Passage shown >>
[BEGIN]

Edgard Félix Pierre Jacobs (1904 – 1987)
William Andrew Pogany
Achille Wildi, 1969
Graham Petrie
Mead Schaeffer (1898-1980) Forbidden Lover illustration for Ladies Home Journey 1932
Anton Pieck (1895 – 1987) 1937 illustration for Franz Schubert by Lou van Strien
E. Merrill – Cowport Gate, Berwick-upon-Tweed, Northumberland 1898
The examples below are two-point perspective, using the archway as a simple frame, or a diptych (almost a triptych) in the example by Franklin Booth.
Trina Schart Hyman, American, 1939-2004, The Sleeping BeautyFranklin Booth
When illustrating The Sleeping Beauty, Trina Schart Hymen made much use of archways in framing. Aside from the compositional reasons, we can pinpoint the practical: a storybook (Medieval) tower features archways for windows. But the arches of Sleeping Beauty are equally symbolic, functioning as a ‘keyhole’ view of the world. This is another young woman cossetted in an attempt to keep her safe. See also Rapunzel and many other fairytale princesses.
The arch is a strong structure — a ‘pure compression form’ in engineering terms, and often the last thing standing after a castle ruin.
East Gate, Winchelsea, Sussex circa 1807-8 Joseph Mallord William Turner 1775-1851 Accepted by the nation as part of the Turner Bequest 1856 http://www.tate.org.uk/art/work/D08167Another illustration for The Sleeping Beauty by Trina Schart Hymen.
The archway isn’t always a simple arc. Here is a decorative example, with a mise en abyme arch-within-an-arch effect. The rich people in the gallery are as removed from the plebs below as the plebs are removed from the fiction playing out on that stage.
The Rossini Opera House in Pesaro (Rossini’s hometown) – Illustration by Achille Wildi, 1969
Trees can form a natural, beautiful arch, turning a natural scene into a type of dwelling, almost a cathedral in this case. The forest is nature’s cathedral.
Bonomi Edward Warren – Woodland Scene in Summer with Children on a Path 1871
Maxfield Parrish The Doctrine of Divine Light 1954
And an arch isn’t always an archway at all. Garth Williams uses the arch in a compositionally similar way to how the artist above drew the audience in the theatre. Two girls, emotionally separate from the parents, but with parents guarding their safety. Though this family occupies the same space, the girls are having a different experience from the adults.
Garth Williams (1912 – 1996) for Little House On The Prairie 1953
Archways are a common feature in landscape design. Below is an example illustrated by Beatrix Potter.
Beatrix Potter, Fawe Park Garden, 1903
The garden arches below are functioning more as an umbrella might function, to draw attention to the character, who might otherwise get lost in this busy birds-eye composition.
Punch cover, May 1961, by Norman Thelwell
But the viewer isn’t always meant to notice the arch. Sometimes the arch frames a character. In the illustration below, Thumbelina and the rat each want something different. There’s a border between them. It’s subtle, but it works.
Thumbelina by Hans Christian Andersen illustrated by Vittorio Accornero de Testa
Certain types of bridges make perfect framing arcs.
The Pied Piper by Margaret Evans Price
Austrian artist Heinrich Lefler (1863-1919)
Anton Pieck (1895 – 1987) 1943 illustration for 1001 Arabian Nights The Story Of The Strange Khalif
Fantasy illustrators can find any number of ways to incorporate an arch into composition.

[END]

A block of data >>

[BEGIN]

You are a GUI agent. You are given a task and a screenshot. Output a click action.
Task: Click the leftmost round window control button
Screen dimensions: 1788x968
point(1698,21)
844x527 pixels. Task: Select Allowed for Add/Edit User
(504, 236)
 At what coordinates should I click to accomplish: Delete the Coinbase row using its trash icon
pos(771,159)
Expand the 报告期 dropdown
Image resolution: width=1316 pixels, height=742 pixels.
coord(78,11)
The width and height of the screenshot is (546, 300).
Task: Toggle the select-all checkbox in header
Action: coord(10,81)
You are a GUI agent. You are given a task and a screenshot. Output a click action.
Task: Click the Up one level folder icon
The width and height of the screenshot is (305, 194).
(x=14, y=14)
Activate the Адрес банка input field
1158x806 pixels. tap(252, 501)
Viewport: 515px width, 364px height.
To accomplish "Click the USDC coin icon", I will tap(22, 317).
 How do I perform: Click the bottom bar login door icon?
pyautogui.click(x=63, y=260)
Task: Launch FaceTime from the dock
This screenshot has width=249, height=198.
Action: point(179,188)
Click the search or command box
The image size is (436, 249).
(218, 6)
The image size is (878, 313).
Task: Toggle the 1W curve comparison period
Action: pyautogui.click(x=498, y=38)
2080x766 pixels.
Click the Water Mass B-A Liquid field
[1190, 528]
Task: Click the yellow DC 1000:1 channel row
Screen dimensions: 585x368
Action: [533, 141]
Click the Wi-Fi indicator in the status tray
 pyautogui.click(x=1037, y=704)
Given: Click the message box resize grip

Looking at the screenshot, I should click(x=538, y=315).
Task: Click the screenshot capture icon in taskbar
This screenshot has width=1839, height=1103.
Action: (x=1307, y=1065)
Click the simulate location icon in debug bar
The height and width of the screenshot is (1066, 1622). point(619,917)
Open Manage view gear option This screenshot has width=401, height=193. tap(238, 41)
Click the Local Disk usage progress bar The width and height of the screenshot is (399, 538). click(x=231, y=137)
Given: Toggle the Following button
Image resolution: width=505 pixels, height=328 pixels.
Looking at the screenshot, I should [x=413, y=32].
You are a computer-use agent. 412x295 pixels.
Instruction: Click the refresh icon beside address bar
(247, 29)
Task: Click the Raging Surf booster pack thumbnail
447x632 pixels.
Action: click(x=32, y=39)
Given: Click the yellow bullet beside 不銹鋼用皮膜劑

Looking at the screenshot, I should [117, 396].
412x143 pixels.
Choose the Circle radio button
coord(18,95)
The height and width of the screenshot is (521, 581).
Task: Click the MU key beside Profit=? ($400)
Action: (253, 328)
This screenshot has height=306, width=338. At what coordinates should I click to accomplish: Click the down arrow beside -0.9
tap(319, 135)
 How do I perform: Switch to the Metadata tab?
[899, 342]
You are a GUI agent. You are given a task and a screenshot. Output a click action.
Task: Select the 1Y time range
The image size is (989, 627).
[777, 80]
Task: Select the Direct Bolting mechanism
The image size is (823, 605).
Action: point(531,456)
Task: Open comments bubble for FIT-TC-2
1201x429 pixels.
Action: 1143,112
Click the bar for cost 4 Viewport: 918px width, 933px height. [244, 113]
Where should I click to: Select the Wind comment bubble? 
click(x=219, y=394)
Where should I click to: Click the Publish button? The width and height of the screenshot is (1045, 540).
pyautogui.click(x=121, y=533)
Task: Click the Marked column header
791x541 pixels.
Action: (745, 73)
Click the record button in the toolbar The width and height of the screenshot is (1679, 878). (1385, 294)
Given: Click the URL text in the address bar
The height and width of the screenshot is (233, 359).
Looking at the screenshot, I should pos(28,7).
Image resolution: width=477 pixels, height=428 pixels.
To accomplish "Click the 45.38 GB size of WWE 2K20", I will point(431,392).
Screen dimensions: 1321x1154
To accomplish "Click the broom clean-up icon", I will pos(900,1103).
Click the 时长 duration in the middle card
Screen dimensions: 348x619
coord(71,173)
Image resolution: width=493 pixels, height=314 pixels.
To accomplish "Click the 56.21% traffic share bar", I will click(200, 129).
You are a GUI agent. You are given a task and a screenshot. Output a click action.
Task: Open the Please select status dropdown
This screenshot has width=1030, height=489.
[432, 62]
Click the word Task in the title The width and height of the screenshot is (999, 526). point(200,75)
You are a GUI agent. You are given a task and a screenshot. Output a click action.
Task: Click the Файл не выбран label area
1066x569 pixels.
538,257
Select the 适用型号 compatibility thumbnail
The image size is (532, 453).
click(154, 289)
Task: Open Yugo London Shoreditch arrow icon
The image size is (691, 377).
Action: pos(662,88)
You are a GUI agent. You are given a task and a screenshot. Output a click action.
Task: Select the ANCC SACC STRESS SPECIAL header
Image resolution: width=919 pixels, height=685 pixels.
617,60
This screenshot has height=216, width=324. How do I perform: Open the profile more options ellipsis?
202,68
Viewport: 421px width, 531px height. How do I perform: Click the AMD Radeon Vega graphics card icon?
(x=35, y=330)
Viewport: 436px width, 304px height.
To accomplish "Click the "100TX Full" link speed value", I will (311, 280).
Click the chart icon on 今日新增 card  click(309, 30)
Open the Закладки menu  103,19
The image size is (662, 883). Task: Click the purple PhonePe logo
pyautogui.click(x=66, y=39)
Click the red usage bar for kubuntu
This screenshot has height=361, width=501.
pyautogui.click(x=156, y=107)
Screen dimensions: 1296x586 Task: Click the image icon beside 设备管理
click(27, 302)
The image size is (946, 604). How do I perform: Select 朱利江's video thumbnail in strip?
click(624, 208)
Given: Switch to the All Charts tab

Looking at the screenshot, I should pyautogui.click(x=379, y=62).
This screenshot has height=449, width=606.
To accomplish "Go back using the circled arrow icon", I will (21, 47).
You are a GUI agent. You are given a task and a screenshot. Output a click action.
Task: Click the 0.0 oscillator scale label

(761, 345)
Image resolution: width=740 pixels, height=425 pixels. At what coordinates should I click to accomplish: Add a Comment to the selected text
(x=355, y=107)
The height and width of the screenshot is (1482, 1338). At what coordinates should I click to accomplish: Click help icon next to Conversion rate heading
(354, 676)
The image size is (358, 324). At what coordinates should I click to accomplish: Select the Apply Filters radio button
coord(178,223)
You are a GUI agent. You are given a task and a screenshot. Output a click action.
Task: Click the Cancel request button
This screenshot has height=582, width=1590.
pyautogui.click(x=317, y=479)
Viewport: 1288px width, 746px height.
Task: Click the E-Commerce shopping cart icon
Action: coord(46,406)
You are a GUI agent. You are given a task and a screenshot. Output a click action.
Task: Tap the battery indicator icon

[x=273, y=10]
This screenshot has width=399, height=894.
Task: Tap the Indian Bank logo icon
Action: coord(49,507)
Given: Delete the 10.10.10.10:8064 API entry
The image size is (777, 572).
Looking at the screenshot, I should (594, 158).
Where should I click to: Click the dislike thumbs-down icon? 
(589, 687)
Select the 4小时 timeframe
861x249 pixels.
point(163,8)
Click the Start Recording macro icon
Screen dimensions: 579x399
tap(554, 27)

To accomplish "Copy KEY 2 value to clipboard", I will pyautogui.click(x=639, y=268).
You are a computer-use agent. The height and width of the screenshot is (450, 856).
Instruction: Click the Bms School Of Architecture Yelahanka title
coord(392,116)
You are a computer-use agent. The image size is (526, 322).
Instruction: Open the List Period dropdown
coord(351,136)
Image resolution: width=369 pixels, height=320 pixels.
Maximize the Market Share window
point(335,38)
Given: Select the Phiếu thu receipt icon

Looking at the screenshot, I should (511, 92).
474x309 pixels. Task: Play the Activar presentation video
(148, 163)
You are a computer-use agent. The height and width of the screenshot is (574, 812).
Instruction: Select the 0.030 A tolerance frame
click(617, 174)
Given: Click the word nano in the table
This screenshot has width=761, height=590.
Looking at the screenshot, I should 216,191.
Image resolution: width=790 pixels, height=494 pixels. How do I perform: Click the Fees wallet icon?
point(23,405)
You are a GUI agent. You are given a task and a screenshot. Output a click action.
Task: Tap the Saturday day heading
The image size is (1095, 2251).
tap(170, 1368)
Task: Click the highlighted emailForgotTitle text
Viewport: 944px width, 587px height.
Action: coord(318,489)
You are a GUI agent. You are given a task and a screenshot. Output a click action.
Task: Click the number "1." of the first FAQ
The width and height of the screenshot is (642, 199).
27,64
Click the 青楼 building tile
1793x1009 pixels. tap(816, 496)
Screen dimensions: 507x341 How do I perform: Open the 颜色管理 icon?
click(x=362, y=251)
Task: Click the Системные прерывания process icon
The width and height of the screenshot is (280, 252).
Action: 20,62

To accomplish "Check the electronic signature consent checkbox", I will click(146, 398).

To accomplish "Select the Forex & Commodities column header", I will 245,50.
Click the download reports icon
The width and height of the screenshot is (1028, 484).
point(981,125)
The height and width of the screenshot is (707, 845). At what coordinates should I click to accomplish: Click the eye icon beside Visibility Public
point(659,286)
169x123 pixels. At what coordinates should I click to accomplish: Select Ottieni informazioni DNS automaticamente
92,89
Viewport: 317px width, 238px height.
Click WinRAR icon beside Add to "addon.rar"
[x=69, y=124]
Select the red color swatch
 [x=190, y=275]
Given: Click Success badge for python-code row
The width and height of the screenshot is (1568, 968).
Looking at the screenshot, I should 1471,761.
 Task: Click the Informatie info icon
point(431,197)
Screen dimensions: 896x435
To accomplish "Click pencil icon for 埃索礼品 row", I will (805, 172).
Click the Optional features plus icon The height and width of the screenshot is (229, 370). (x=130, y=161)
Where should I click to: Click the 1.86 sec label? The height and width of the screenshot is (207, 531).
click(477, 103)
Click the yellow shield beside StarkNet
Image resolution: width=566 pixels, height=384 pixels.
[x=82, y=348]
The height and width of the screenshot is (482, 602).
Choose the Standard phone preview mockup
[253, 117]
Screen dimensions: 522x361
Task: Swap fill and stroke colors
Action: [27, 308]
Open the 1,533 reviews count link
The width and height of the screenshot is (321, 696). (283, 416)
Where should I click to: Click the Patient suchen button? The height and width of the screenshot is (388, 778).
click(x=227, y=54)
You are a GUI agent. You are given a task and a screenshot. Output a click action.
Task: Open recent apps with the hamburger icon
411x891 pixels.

[END]

Exercise requirements >> According to the passage on arches in illustration, how is an arch described in engineering terms?

Exercise result >> As a "pure compression form."